With the AppleTalk server in place, it was time to put the Workstation card in the Apple //e. In order to get the necessary pieces, I’d gotten one that was new in box, shrink-wrap mostly intact.
Here are the unboxing pictures, in case it ever becomes important to know just what order everything was packed in. There is something very cool about opening something like this new from the box. Perhaps doing this makes it less collectable, but I didn’t get the thing so it could sit on my shelf and then be re-sold.
The big advantage of getting it new in box like this, apart from the fact that it is cool to open the box, is that it has this all-important connector. I have another Workstation Card, but it lacks this connector, and so is not very useful. If I’m ever going to use that other card (which I can in principle use with my other //e, although that will require doing an enhancement upgrade on it, since I am now pretty confident that it is un-enhanced), I’m going to need to fashion my own connector. But now at least I have one to model it after, should I choose to make one.

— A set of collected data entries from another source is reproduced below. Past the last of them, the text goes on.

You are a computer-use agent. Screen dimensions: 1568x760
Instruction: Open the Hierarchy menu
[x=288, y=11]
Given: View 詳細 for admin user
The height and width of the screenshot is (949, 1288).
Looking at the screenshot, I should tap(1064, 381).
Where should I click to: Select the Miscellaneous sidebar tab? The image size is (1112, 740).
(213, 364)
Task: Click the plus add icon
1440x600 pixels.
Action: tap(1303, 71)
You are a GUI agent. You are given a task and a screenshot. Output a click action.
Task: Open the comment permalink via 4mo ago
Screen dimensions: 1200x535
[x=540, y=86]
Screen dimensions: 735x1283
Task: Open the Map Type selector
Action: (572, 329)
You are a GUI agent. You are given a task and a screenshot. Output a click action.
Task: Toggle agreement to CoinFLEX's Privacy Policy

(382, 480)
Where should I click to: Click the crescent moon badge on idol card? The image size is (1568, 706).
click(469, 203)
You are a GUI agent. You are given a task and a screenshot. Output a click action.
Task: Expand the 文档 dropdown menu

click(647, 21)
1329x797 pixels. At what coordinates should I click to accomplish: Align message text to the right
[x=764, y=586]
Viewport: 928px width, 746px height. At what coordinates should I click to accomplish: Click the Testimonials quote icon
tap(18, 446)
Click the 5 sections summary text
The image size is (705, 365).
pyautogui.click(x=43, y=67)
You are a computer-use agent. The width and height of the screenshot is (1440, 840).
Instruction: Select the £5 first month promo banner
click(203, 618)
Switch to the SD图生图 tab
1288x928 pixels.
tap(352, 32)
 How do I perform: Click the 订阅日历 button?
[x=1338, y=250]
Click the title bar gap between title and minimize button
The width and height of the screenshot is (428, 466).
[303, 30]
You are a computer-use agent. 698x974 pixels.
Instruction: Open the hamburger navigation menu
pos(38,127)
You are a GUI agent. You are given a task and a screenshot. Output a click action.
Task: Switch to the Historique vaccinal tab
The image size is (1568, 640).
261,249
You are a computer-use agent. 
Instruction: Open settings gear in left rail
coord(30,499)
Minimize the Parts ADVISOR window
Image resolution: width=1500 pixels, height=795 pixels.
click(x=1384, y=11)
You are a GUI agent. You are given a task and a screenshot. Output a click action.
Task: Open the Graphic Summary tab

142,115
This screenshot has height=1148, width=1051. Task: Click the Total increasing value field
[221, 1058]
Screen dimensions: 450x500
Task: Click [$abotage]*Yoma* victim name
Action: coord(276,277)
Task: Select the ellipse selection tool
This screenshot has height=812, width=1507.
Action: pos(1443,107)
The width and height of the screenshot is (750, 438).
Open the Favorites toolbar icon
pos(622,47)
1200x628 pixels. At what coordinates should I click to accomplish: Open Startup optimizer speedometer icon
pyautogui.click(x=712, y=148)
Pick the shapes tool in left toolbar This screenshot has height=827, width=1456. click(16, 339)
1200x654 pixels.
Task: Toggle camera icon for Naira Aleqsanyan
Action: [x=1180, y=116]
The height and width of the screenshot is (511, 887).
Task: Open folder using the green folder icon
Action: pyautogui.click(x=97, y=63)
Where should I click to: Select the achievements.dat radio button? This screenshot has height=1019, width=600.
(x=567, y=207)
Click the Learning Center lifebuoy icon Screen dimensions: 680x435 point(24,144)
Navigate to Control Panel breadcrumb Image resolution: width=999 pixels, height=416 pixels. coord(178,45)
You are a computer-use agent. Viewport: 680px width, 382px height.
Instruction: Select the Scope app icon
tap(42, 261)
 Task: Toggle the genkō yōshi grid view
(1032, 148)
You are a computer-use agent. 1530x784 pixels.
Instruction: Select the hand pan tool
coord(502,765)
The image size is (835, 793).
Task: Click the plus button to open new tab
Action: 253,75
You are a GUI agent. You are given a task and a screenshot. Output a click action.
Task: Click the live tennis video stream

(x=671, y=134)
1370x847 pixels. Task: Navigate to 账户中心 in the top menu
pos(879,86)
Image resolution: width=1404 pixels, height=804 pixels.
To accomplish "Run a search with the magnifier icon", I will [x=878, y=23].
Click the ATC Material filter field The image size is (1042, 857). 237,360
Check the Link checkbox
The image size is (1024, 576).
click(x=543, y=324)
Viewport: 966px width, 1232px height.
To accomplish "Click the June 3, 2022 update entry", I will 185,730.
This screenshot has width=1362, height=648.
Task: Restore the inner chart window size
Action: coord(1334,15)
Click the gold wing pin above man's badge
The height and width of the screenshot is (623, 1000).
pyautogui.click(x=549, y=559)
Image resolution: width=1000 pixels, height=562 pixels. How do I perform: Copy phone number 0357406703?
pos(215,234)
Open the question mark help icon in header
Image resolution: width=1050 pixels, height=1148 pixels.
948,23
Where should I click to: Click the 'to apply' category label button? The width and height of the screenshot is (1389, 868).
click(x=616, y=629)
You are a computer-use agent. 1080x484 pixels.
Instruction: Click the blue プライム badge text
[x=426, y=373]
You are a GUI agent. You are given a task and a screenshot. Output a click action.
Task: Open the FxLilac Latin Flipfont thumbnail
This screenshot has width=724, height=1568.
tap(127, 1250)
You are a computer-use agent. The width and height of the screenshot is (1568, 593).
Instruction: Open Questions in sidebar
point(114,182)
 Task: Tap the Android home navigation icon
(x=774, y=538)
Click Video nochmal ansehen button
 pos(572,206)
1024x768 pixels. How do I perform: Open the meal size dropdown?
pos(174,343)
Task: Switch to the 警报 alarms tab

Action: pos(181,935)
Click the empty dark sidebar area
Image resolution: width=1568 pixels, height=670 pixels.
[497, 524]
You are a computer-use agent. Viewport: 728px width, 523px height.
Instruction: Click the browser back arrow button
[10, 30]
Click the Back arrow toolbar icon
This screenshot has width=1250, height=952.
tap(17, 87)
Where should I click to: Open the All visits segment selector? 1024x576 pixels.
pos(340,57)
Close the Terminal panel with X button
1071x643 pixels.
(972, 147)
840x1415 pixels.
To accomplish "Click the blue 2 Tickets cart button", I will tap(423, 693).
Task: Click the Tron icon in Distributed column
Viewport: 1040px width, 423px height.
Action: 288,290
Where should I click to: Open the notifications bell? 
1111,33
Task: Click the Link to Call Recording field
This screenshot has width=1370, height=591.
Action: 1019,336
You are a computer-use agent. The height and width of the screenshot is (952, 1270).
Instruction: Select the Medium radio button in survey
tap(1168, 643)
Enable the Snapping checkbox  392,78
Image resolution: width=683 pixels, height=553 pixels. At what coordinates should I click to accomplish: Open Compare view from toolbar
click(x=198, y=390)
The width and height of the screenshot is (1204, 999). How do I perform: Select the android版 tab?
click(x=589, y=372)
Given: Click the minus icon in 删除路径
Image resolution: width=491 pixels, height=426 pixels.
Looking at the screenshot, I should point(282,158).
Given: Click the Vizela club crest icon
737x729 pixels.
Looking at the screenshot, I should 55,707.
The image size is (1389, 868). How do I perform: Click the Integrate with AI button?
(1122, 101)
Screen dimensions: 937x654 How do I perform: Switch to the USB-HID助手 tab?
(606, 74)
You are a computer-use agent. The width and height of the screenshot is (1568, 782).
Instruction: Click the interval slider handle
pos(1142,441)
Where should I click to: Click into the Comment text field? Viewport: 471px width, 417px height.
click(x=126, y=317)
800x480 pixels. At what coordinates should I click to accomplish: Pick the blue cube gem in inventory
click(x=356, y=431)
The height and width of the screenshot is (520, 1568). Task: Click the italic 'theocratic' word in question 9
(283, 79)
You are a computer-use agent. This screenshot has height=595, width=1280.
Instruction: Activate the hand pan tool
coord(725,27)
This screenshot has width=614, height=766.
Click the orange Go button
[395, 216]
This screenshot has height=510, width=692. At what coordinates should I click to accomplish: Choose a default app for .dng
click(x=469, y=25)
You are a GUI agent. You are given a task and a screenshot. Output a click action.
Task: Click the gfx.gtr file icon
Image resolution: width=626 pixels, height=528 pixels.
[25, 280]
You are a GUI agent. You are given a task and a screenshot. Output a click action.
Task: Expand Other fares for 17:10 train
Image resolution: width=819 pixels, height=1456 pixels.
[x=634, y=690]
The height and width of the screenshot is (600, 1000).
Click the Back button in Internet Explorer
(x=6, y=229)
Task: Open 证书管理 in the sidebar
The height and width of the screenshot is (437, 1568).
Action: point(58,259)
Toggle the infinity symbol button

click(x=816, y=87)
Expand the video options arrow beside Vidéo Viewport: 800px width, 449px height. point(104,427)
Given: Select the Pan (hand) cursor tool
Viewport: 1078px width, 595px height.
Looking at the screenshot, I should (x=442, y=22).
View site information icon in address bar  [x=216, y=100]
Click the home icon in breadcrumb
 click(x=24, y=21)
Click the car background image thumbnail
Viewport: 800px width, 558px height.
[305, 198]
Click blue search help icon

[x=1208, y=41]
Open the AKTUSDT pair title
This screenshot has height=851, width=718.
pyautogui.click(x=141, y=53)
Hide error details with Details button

The card itself was so clean and nice. I don’t think the pictures here really do it justice.
Into the platinum //e it went. I wanted it in slot 7 so that it would be checked first, before the disk drives, but it requires one of the long openings in the back, the nearest of which is behind slot 3. So things got a little bit crowded back there, but for the moment everything fits.
And into the back of the Power Mac G3, running LocalTalk bridge under Mac OS 9. Appletalk set to printer port.
All systems go.
And then there it was. Now that the server is working, I just need to get some content on there, and I’ll be set. Starting up the //e is actually very fast this way, not really appreciably slower than starting off a disk.